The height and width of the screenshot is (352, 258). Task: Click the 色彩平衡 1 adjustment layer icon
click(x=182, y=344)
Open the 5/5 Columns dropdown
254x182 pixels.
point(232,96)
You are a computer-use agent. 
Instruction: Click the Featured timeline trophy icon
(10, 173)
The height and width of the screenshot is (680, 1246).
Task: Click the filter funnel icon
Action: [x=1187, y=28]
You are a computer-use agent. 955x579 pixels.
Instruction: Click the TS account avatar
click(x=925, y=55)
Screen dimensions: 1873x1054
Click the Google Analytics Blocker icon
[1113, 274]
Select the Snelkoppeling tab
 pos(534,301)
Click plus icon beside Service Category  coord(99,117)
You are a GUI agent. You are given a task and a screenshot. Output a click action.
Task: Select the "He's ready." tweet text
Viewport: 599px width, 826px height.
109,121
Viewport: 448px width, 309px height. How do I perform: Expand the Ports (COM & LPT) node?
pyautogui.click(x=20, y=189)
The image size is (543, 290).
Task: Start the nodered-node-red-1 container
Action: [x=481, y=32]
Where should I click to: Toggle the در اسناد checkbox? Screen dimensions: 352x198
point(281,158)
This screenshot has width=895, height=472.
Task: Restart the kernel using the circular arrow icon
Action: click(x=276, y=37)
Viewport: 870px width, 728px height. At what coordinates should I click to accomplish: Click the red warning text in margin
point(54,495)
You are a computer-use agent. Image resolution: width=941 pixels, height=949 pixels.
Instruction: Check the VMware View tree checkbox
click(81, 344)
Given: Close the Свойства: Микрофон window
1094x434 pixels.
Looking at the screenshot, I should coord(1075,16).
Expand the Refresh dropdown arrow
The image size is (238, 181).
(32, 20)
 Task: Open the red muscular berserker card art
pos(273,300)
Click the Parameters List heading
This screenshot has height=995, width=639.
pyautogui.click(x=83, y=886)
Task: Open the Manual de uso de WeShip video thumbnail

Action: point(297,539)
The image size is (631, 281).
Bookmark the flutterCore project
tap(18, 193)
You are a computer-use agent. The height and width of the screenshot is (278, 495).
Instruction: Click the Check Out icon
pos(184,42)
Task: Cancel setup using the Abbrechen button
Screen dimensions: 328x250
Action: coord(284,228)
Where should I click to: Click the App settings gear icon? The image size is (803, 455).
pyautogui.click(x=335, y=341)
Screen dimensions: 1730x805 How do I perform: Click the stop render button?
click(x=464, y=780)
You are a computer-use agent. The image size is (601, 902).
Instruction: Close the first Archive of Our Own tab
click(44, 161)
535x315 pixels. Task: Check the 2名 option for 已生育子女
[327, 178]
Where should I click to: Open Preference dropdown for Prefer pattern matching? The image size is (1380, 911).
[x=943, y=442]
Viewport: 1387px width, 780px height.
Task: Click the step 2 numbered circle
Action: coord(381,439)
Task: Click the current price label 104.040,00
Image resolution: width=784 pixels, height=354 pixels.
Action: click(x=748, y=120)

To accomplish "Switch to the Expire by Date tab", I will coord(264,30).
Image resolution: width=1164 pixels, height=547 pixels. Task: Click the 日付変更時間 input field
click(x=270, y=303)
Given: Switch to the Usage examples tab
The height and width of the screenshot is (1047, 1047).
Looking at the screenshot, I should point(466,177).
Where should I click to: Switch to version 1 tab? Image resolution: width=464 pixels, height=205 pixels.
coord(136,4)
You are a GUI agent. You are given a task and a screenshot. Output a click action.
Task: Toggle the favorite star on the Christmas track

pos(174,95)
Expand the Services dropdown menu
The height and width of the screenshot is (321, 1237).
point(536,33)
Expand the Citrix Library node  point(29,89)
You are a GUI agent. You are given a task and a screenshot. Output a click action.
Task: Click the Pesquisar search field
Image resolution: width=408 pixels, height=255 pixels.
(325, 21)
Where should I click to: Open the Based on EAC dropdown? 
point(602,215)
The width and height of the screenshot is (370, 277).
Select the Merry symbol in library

What is asked: Could you write out all the records above again with every "computer-use agent" swapped for "desktop automation agent" and everything else left unchanged?

Full solution:
The height and width of the screenshot is (352, 258). Task: Click the 色彩平衡 1 adjustment layer icon
click(x=182, y=344)
Open the 5/5 Columns dropdown
254x182 pixels.
point(232,96)
You are a desktop automation agent. 
Instruction: Click the Featured timeline trophy icon
(10, 173)
The height and width of the screenshot is (680, 1246).
Task: Click the filter funnel icon
Action: [x=1187, y=28]
You are a desktop automation agent. 955x579 pixels.
Instruction: Click the TS account avatar
click(x=925, y=55)
Screen dimensions: 1873x1054
Click the Google Analytics Blocker icon
[1113, 274]
Select the Snelkoppeling tab
 pos(534,301)
Click plus icon beside Service Category  coord(99,117)
You are a GUI agent. You are given a task and a screenshot. Output a click action.
Task: Select the "He's ready." tweet text
Viewport: 599px width, 826px height.
109,121
Viewport: 448px width, 309px height. How do I perform: Expand the Ports (COM & LPT) node?
pyautogui.click(x=20, y=189)
The image size is (543, 290).
Task: Start the nodered-node-red-1 container
Action: [x=481, y=32]
Where should I click to: Toggle the در اسناد checkbox? Screen dimensions: 352x198
point(281,158)
This screenshot has width=895, height=472.
Task: Restart the kernel using the circular arrow icon
Action: click(x=276, y=37)
Viewport: 870px width, 728px height. At what coordinates should I click to accomplish: Click the red warning text in margin
point(54,495)
You are a desktop automation agent. Image resolution: width=941 pixels, height=949 pixels.
Instruction: Check the VMware View tree checkbox
click(81, 344)
Given: Close the Свойства: Микрофон window
1094x434 pixels.
Looking at the screenshot, I should coord(1075,16).
Expand the Refresh dropdown arrow
The image size is (238, 181).
(32, 20)
 Task: Open the red muscular berserker card art
pos(273,300)
Click the Parameters List heading
This screenshot has height=995, width=639.
pyautogui.click(x=83, y=886)
Task: Open the Manual de uso de WeShip video thumbnail

Action: point(297,539)
The image size is (631, 281).
Bookmark the flutterCore project
tap(18, 193)
You are a desktop automation agent. The height and width of the screenshot is (278, 495).
Instruction: Click the Check Out icon
pos(184,42)
Task: Cancel setup using the Abbrechen button
Screen dimensions: 328x250
Action: coord(284,228)
Where should I click to: Click the App settings gear icon? The image size is (803, 455).
pyautogui.click(x=335, y=341)
Screen dimensions: 1730x805 How do I perform: Click the stop render button?
click(x=464, y=780)
You are a desktop automation agent. The image size is (601, 902).
Instruction: Close the first Archive of Our Own tab
click(44, 161)
535x315 pixels. Task: Check the 2名 option for 已生育子女
[327, 178]
Where should I click to: Open Preference dropdown for Prefer pattern matching? The image size is (1380, 911).
[x=943, y=442]
Viewport: 1387px width, 780px height.
Task: Click the step 2 numbered circle
Action: coord(381,439)
Task: Click the current price label 104.040,00
Image resolution: width=784 pixels, height=354 pixels.
Action: click(x=748, y=120)

To accomplish "Switch to the Expire by Date tab", I will coord(264,30).
Image resolution: width=1164 pixels, height=547 pixels. Task: Click the 日付変更時間 input field
click(x=270, y=303)
Given: Switch to the Usage examples tab
The height and width of the screenshot is (1047, 1047).
Looking at the screenshot, I should point(466,177).
Where should I click to: Switch to version 1 tab? Image resolution: width=464 pixels, height=205 pixels.
coord(136,4)
You are a GUI agent. You are given a task and a screenshot. Output a click action.
Task: Toggle the favorite star on the Christmas track

pos(174,95)
Expand the Services dropdown menu
The height and width of the screenshot is (321, 1237).
point(536,33)
Expand the Citrix Library node  point(29,89)
You are a GUI agent. You are given a task and a screenshot. Output a click action.
Task: Click the Pesquisar search field
Image resolution: width=408 pixels, height=255 pixels.
(325, 21)
Where should I click to: Open the Based on EAC dropdown? 
point(602,215)
The width and height of the screenshot is (370, 277).
Select the Merry symbol in library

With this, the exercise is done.